**Détails du problème:**
Relevez toutes les personnes désignées par leur nom dans le passage ci-dessous, consacré à l'essai de Jean Birnbaum.

Conclusion : solidarité des solitaires
Jean Birnbaum nous dit, parlant des deux femmes et des cinq hommes qu’il nous a présentés dans son essai, qu’ils ont payé cher leur refus des compromissions et de l’embrigadement sous quelle que bannière que ce soit. Quelques-uns ont connu l’exil et la clandestinité. Tous ont vécu la solitude. Ils étaient, selon l’expression de Camus, « des hommes sans royaume ». Hormis Bernanos, né à la fin du XIXème siècle, tous ces intellectuels étaient de la même génération. Certains se sont rencontrés, et même aidés à l’occasion, mais surtout ils se sont admirés et cités mutuellement. Ils appartenaient à la même constellation de sensibilité et de vigilance, qu’Hannah Arendt appelait une « tradition cachée », titre d’un de ses livres consacré au destin des parias du XXème siècle, parmi lesquels les Allemands fuyant le nazisme, dont elle avait fait partie. Et elle gardera une immense gratitude à l’égard des quelques Français qui l’avaient aidée à son arrivée en France, notamment Raymond Aron, qui avait pu constater sur place les dangers qu’encouraient les Juifs allemands. Elle manifestera une grande admiration pour Camus, mais se montrera toujours méfiante vis-à-vis de Sartre et de ses affidés, entièrement drapés dans leurs théories.
Aron consacra un long compte-rendu élogieux au livre d’Arendt, Les Origines du totalitarisme, boudé par les intellectuels parisiens, même s’il ne partageait pas les vues d’Arendt sur la question du totalitarisme. Il lui fit part avec franchise de ses désaccords.
Aron était capable d’admirer des figures qui étaient à l’opposé de la sienne, comme Bernanos : « On entend l’accent inimitable d’une voix, on subit les exigences impérieuses d’une âme. Plus loin : « On ne sera plus le même après l’avoir lu », écrivait-il à propos de Bernanos et de sa Lettre aux Anglais. « C’est le message d’un homme libre à des hommes libres. »

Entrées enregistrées
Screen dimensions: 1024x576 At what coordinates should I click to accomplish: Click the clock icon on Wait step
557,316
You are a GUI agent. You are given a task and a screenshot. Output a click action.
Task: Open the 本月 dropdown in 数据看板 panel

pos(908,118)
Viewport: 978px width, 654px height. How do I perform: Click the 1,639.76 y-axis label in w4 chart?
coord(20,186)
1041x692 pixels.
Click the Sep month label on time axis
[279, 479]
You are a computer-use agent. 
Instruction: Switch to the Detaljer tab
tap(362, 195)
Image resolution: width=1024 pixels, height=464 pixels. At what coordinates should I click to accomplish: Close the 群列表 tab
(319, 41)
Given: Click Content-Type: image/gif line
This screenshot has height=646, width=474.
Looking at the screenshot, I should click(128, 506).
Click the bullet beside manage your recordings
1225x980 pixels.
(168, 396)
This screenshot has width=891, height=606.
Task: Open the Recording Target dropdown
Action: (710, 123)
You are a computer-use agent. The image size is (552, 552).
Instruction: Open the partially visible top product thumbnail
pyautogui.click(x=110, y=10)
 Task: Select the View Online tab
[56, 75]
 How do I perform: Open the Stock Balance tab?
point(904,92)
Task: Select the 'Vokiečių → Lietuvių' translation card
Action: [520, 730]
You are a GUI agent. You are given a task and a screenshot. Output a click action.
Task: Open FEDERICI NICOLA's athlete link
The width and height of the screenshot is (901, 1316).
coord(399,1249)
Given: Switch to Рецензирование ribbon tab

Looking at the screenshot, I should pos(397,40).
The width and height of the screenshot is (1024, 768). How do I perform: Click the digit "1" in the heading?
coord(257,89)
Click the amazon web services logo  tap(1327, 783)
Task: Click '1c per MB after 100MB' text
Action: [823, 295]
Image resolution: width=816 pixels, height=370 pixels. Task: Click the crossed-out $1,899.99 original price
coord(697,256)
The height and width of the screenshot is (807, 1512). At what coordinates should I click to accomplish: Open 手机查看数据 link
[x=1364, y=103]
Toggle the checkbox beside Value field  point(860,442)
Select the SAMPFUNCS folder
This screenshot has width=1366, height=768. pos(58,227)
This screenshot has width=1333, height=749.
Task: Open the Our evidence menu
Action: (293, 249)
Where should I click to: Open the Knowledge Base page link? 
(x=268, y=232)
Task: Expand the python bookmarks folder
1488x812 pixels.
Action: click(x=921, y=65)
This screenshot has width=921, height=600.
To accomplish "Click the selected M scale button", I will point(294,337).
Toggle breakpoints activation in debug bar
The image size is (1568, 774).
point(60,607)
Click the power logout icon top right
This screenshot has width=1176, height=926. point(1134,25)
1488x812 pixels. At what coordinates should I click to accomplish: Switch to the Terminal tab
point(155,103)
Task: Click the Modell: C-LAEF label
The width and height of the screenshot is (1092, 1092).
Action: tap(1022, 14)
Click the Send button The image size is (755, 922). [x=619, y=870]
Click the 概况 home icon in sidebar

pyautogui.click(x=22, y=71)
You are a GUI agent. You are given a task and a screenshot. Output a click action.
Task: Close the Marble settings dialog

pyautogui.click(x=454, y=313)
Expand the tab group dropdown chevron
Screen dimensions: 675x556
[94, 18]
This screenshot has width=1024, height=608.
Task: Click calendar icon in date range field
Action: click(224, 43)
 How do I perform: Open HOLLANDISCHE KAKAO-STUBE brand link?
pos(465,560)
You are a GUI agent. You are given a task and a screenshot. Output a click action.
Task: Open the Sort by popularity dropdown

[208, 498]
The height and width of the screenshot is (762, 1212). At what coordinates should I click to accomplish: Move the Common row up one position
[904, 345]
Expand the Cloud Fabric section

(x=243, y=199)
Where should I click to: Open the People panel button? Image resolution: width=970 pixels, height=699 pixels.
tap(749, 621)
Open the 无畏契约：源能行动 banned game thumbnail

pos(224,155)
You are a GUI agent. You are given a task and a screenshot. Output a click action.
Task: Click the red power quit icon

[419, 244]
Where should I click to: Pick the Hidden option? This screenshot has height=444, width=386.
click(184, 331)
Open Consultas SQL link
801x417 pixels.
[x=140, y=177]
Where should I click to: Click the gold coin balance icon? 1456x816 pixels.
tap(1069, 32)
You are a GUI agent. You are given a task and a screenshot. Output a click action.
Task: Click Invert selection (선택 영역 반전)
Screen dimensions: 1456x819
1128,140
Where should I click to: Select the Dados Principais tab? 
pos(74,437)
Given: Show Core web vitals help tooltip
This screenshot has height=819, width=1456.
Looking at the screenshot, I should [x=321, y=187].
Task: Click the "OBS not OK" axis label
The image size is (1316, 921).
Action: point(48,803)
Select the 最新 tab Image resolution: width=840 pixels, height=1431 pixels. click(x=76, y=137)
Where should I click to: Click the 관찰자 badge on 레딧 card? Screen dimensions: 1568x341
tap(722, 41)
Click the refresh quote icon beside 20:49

**Solution ci-dessous:**
- Jean Birnbaum
- Camus
- Bernanos
- Hannah Arendt
- Raymond Aron
- Sartre